O presidente do Sindicato da Indústria de Produtos Farmacêuticos (Sindusfarma), Nelson Mussolini, explica que a iniciativa custa mensalmente em torno de R$ 5 por usuário ao governo federal, um investimento que evita gastos maiores com internações e possíveis tratamentos de reabilitação, além da questão social e humanitária:
— É muito mais barato tratar hipertensão ou diabetes do que ter que pagar uma aposentadoria por invalidez. A pessoa deixa de ser um contribuinte do Estado e passa a ser um usuário dele. Tem que alertar a população, os deputados e o governo federal de que desidratar esse programa é um tiro no pé. Sai mais caro para a sociedade brasileira.
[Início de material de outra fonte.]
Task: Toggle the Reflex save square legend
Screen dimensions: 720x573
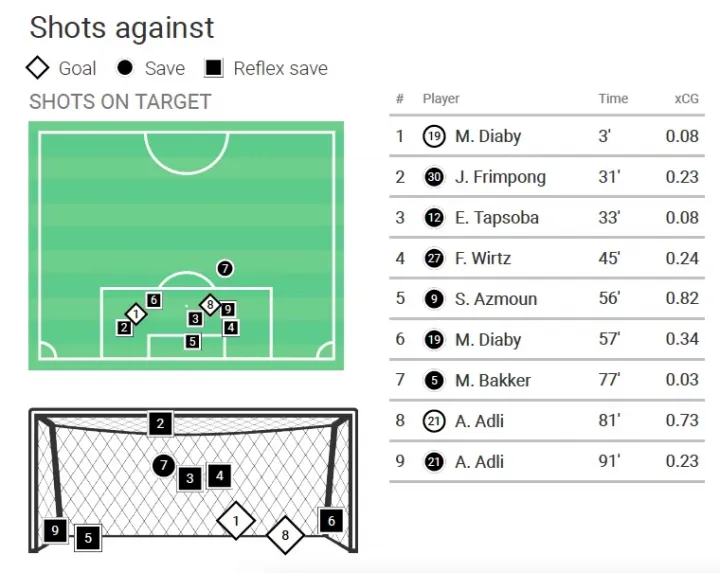Action: (x=266, y=68)
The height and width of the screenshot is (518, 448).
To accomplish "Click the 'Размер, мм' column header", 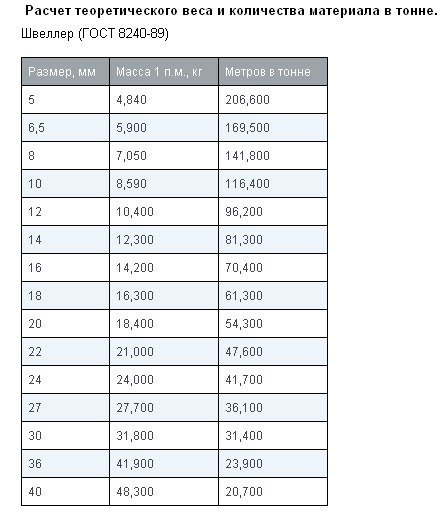I will pyautogui.click(x=65, y=72).
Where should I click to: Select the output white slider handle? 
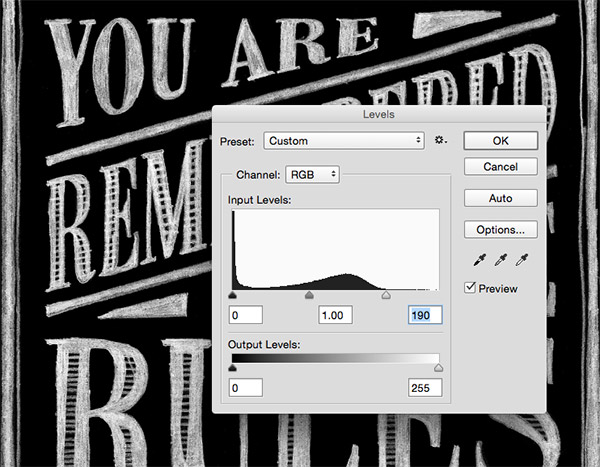(438, 368)
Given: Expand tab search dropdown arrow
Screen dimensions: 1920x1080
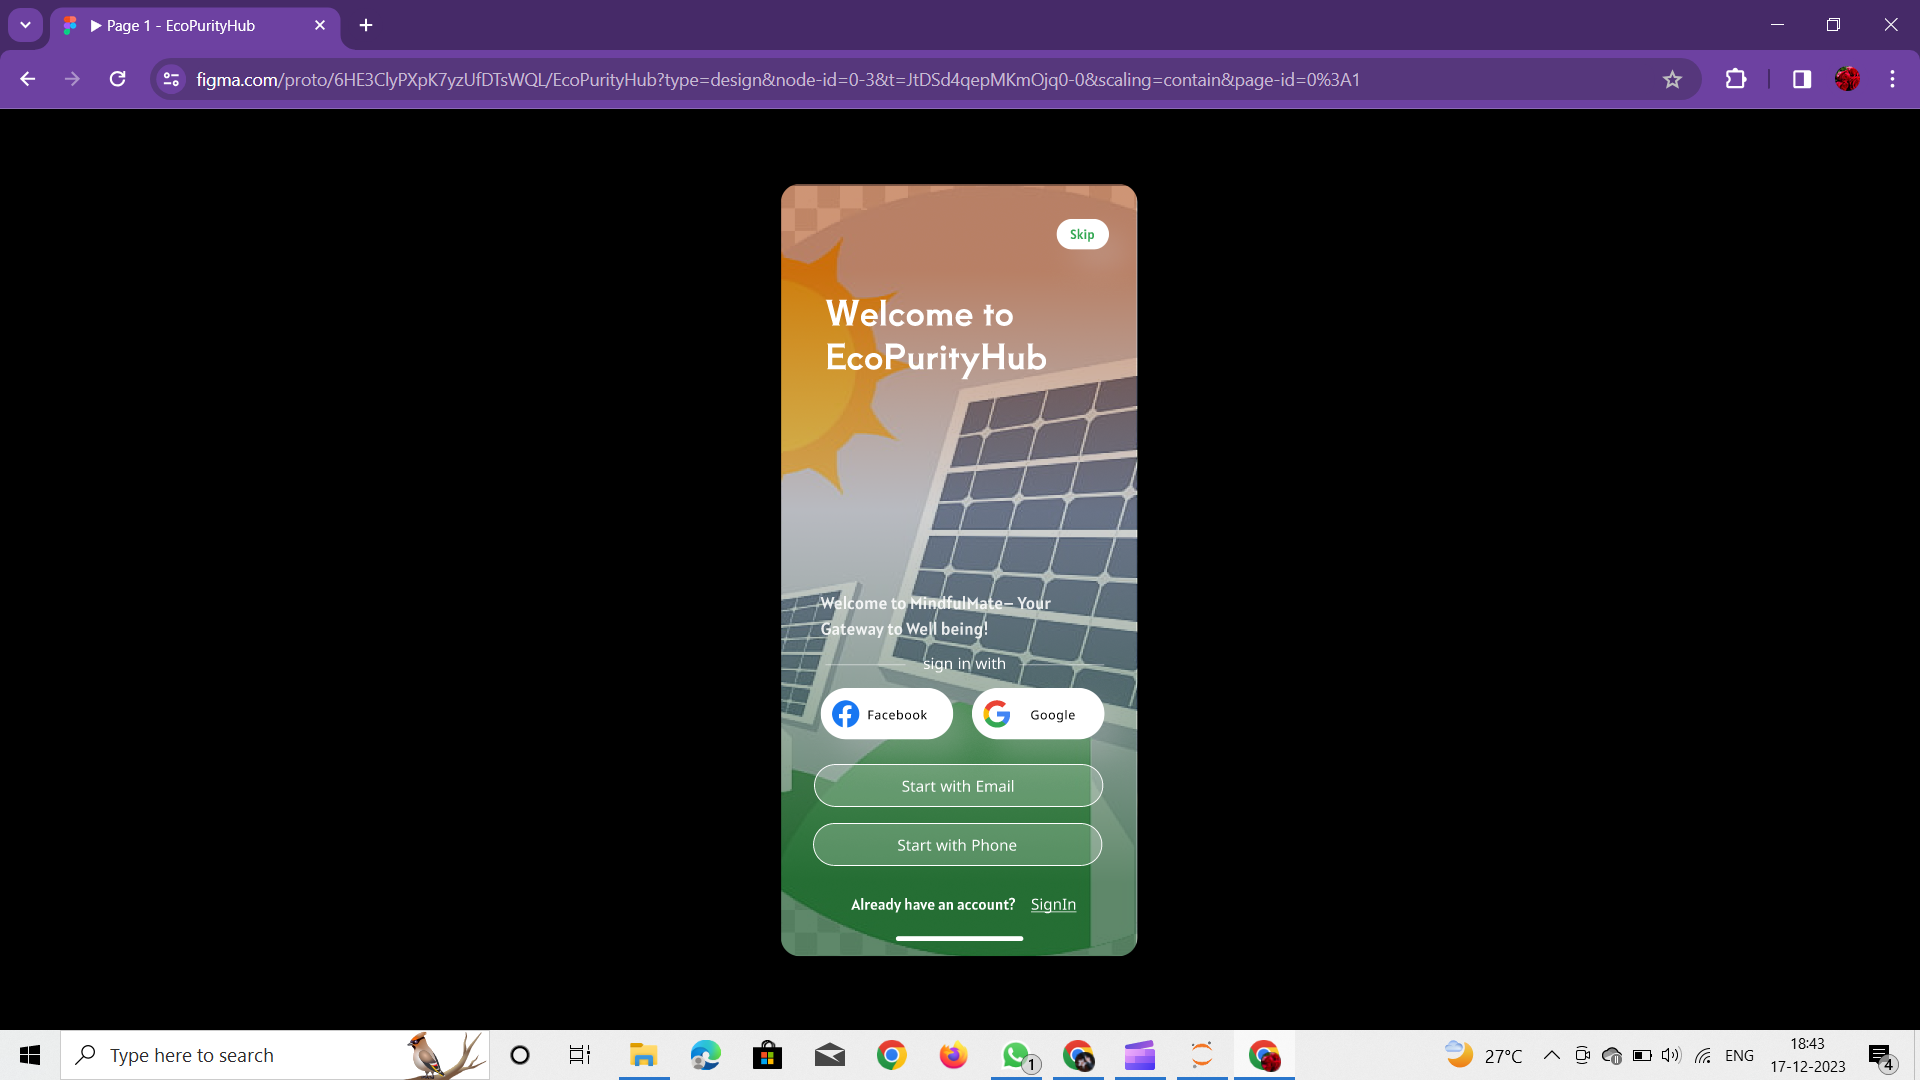Looking at the screenshot, I should (25, 25).
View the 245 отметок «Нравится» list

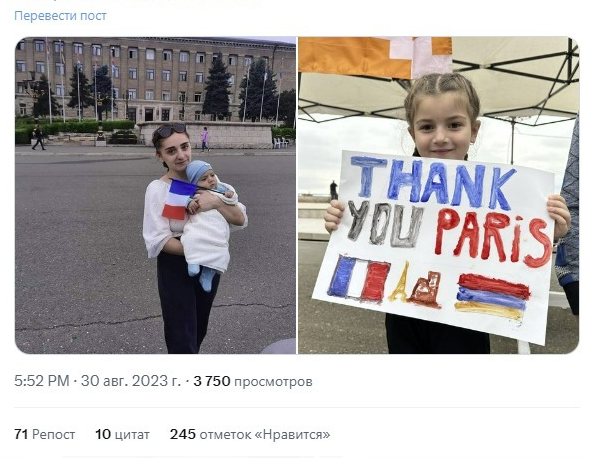coord(250,434)
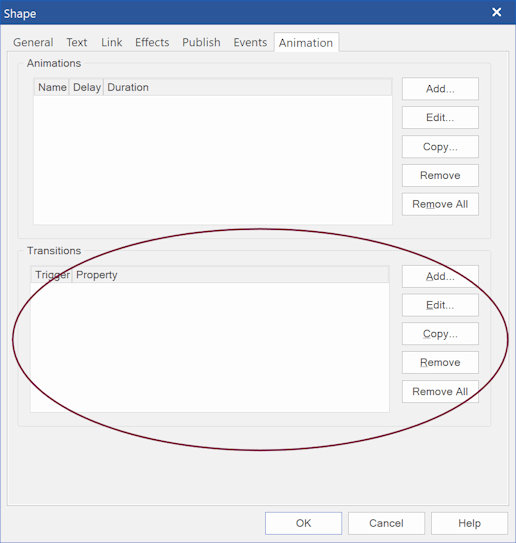Click Copy in the Animations section
Viewport: 516px width, 543px height.
pos(440,147)
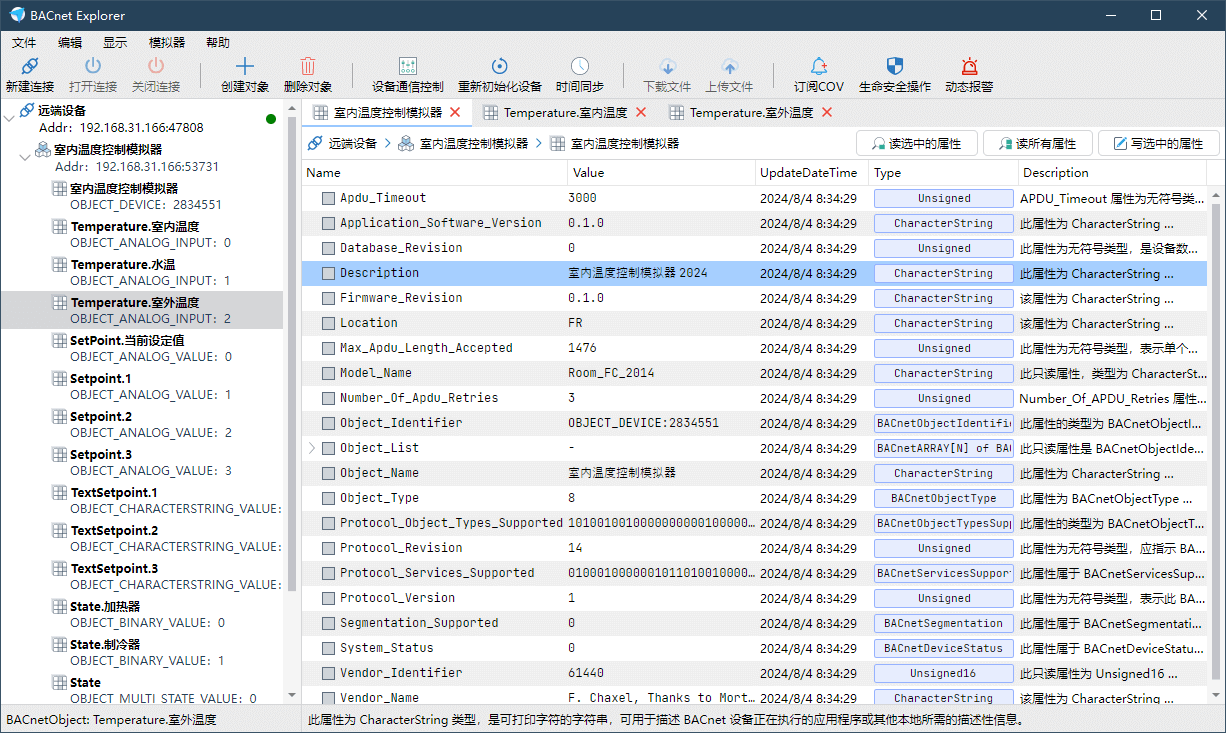This screenshot has height=733, width=1226.
Task: Collapse the 远端设备 tree node
Action: coord(10,119)
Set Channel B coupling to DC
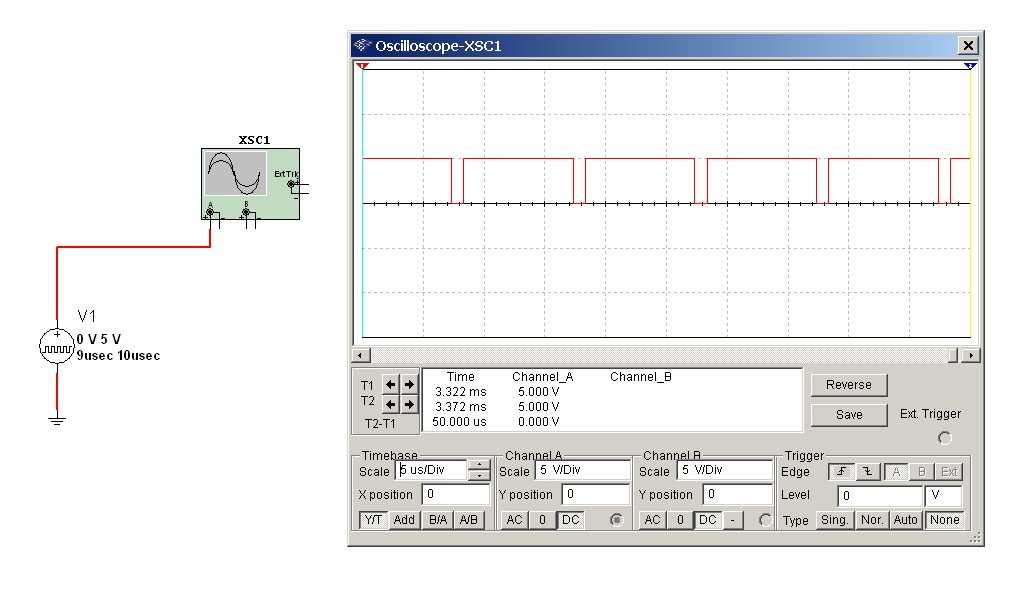 click(708, 520)
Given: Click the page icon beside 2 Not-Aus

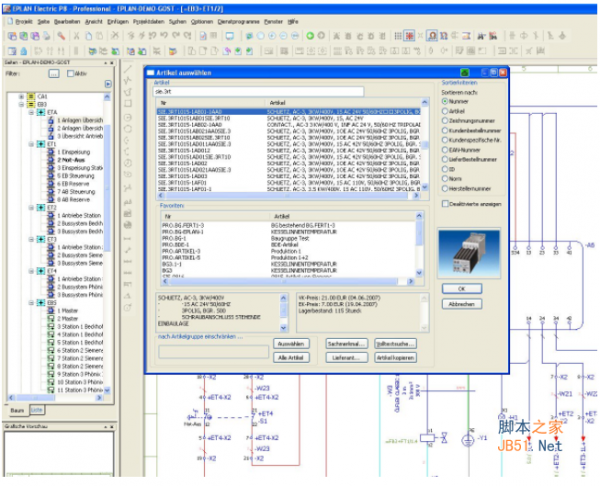Looking at the screenshot, I should click(x=53, y=160).
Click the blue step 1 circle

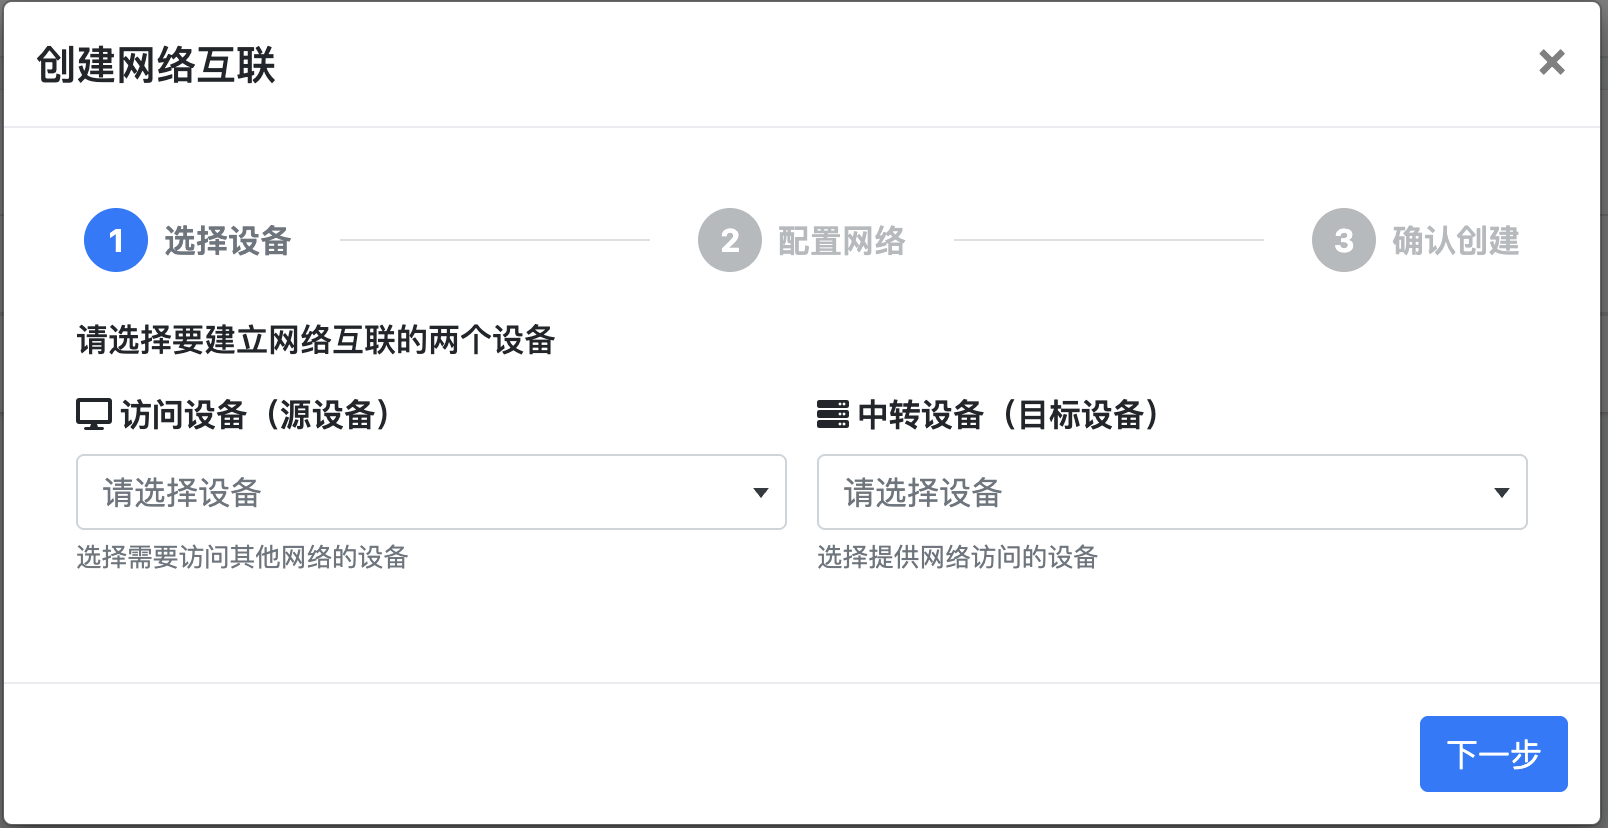[116, 240]
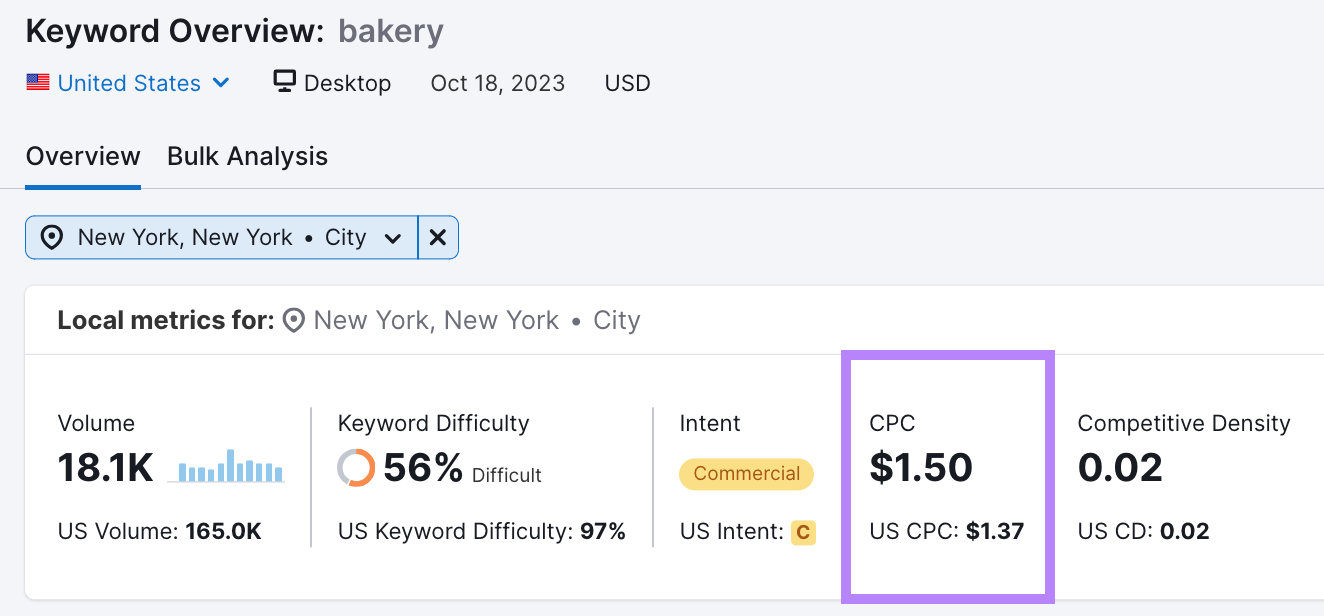Viewport: 1324px width, 616px height.
Task: Click the location pin beside Local metrics
Action: 292,320
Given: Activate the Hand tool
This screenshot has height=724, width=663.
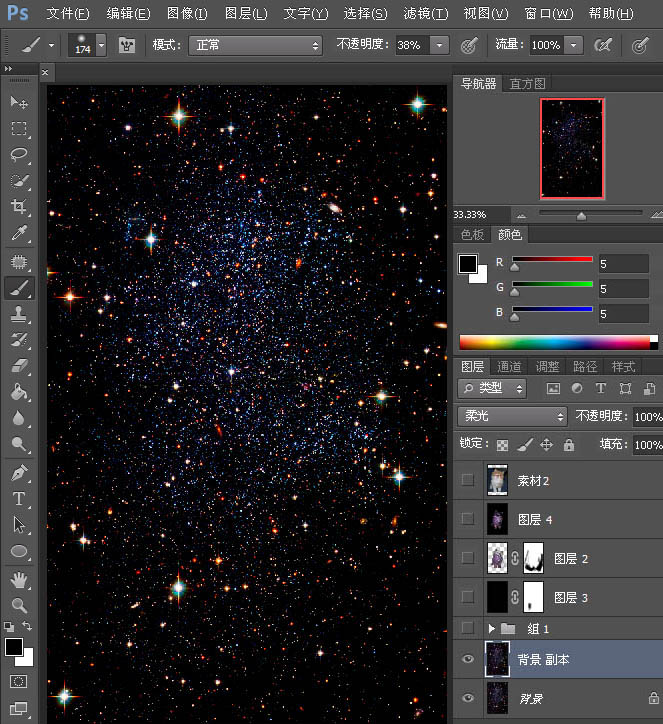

Na visão de Mussolini, o programa não é altamente rentável para as farmácias e para sua indústria, porque o valor de referência dos medicamentos foi reduzido em duas ocasiões, mas movimenta a economia do setor dado o volume de vendas.
Impacto para estados
Estudo de Rudi Rocha, professor da FGV Saúde, mostra que somente no caso da diabetes o programa conseguiu reduzir as internações em 14%, com queda nos custos para a saúde pública de 13%.
— A queda de mortalidade e de internações é significativa. São doenças que dependem de medicamento de uso contínuo para o tratamento, ainda mais quando a população envelhece.
Para secretários de Saúde, o corte na Farmácia Popular pressionará o orçamento de estados e de municípios, que são obrigados por lei a destinar 12% e 15%, respectivamente, da arrecadação de impostos para a área de saúde. A avaliação é que o custo do SUS, que aumentou na pandemia, não cabe no teto de gastos do governo federal.
— Como a União tem teto (de gastos) e os estados e municípios possuem piso, quem passa a ter participação crescente, sem limites e onerosa, num cenário de frustração de receitas, são estados e municípios — disse Nésio Fernandes, presidente do Conselho Nacional de Secretários de Saúde.
O maior impacto da queda de recursos recairá, portanto, ao atendimento na ponta, já sobrecarregado em estados e em municípios. São esses entes os responsáveis por gerenciar cerca de 98% dos leitos de média e alta complexidade no Brasil.
— É inaceitável qualquer tipo de corte no programa. Temos certeza de que, junto com o relator do Orçamento, vamos recompor a condição orçamentária deste projeto — disse o deputado federal Luizinho (PP-RJ), que é médico e de partido da base do governo.
Procurado, o Ministério da Saúde não comentou.